- Origin: Boston, Massachusetts, United States
- Genres: Space rock, indie rock, grime
- Years active: 2009–2014, 2018–present
- Label: Arbitrary
- Members: Keith Freund Chris Oquist
- Past members: Justin Tolan Blake Fusilier
- Website: www.ribstheband.com

= Ribs (band) =

American space rock band

Ribs (stylized as RIBS) is an American space rock/grime band based in Boston, Massachusetts. The band is fronted by guitarist and vocalist Keith Freund, while Chris Oquist plays drums. Over the years, the band as developed a DIY-method of recording, mixing and releasing work, releasing all their music on their independent label, Arbitrary Music Group.
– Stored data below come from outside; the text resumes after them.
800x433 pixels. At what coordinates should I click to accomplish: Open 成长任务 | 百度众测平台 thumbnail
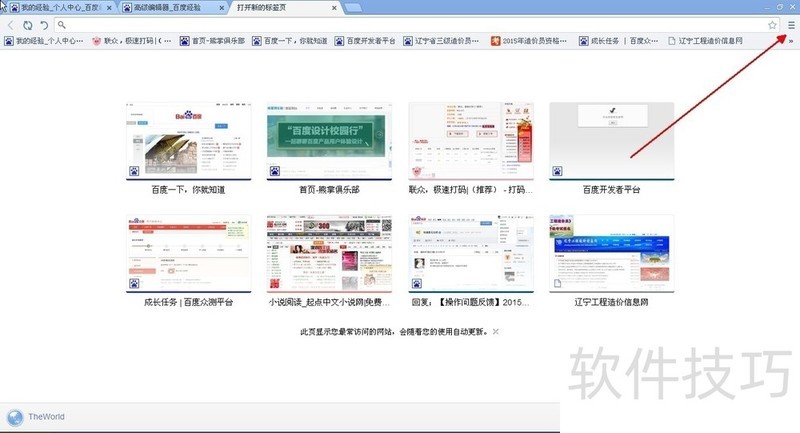point(188,253)

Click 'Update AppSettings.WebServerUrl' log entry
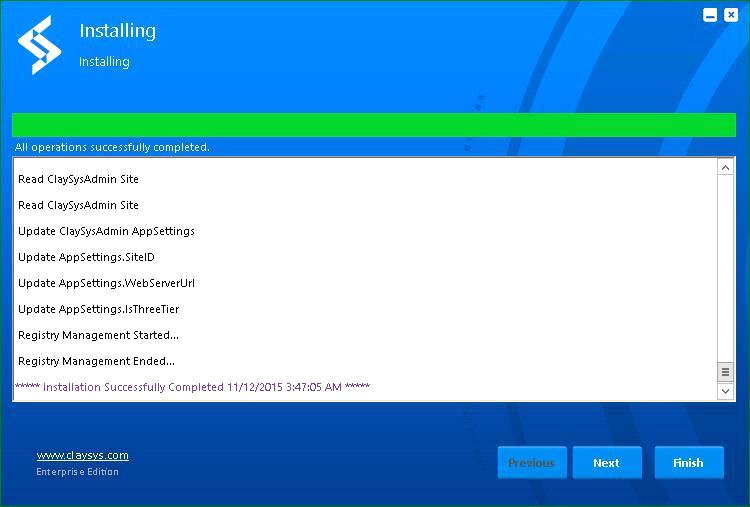click(106, 283)
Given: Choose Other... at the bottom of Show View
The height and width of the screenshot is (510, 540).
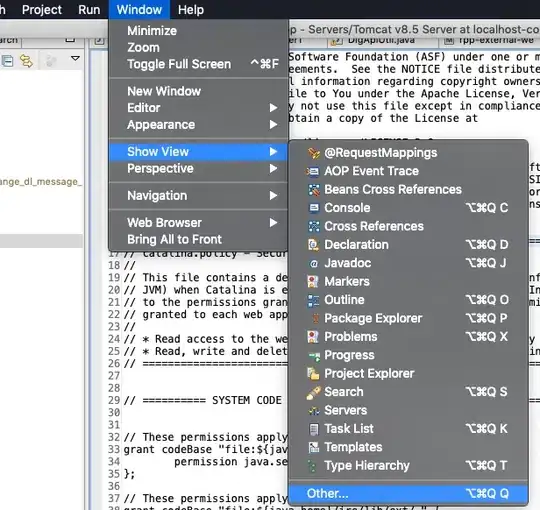Looking at the screenshot, I should coord(408,493).
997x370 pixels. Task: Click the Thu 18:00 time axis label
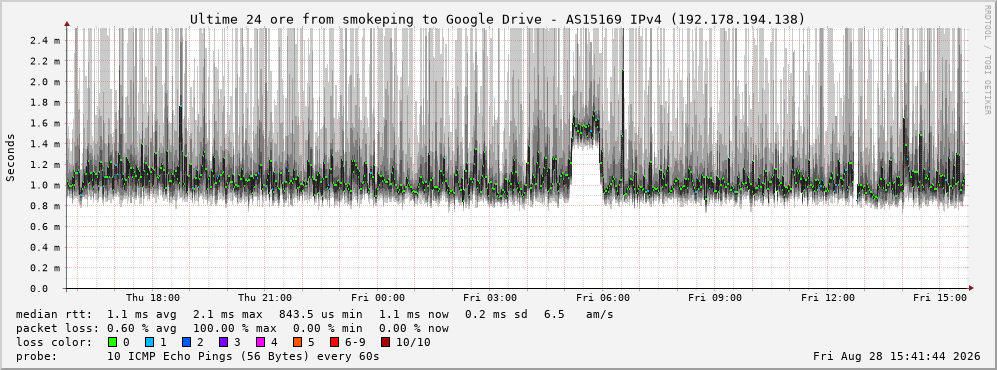coord(153,298)
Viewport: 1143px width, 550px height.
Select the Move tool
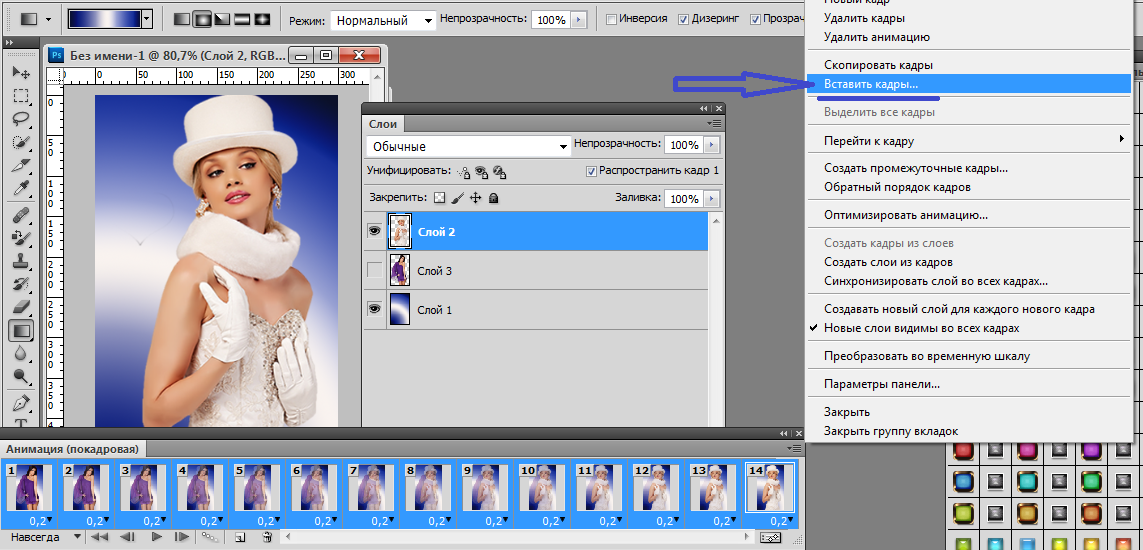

Several of the band's singles have been featured in TV shows and movies, although no singles by the band have charted. The first single by the band "Silencer" was featured in the MTV show Teen Mom 2. Their single "Queen of Hearts" was featured in the film Something Wicked.

Their first EP, British Brains, was released June 8, 2010 and was Bandcamp’s #1 rock release on its release week. They released a digital 2-song double A-side single, Locrian Singles on January 25, 2011, which is available for free on Bandcamp. RIBS released their second EP, Russian Blood, on May 29, 2012. Most recently, the band opened for Queens of the Stone Age during the band's final leg of the ...Like Clockwork Tour.

During their career, the band has opened for several notable artists including The Joy Formidable, The Soft Moon, and White Rabbits. In 2012, the band won “Rock Artist of the Year” at the 2012 Boston Music Awards.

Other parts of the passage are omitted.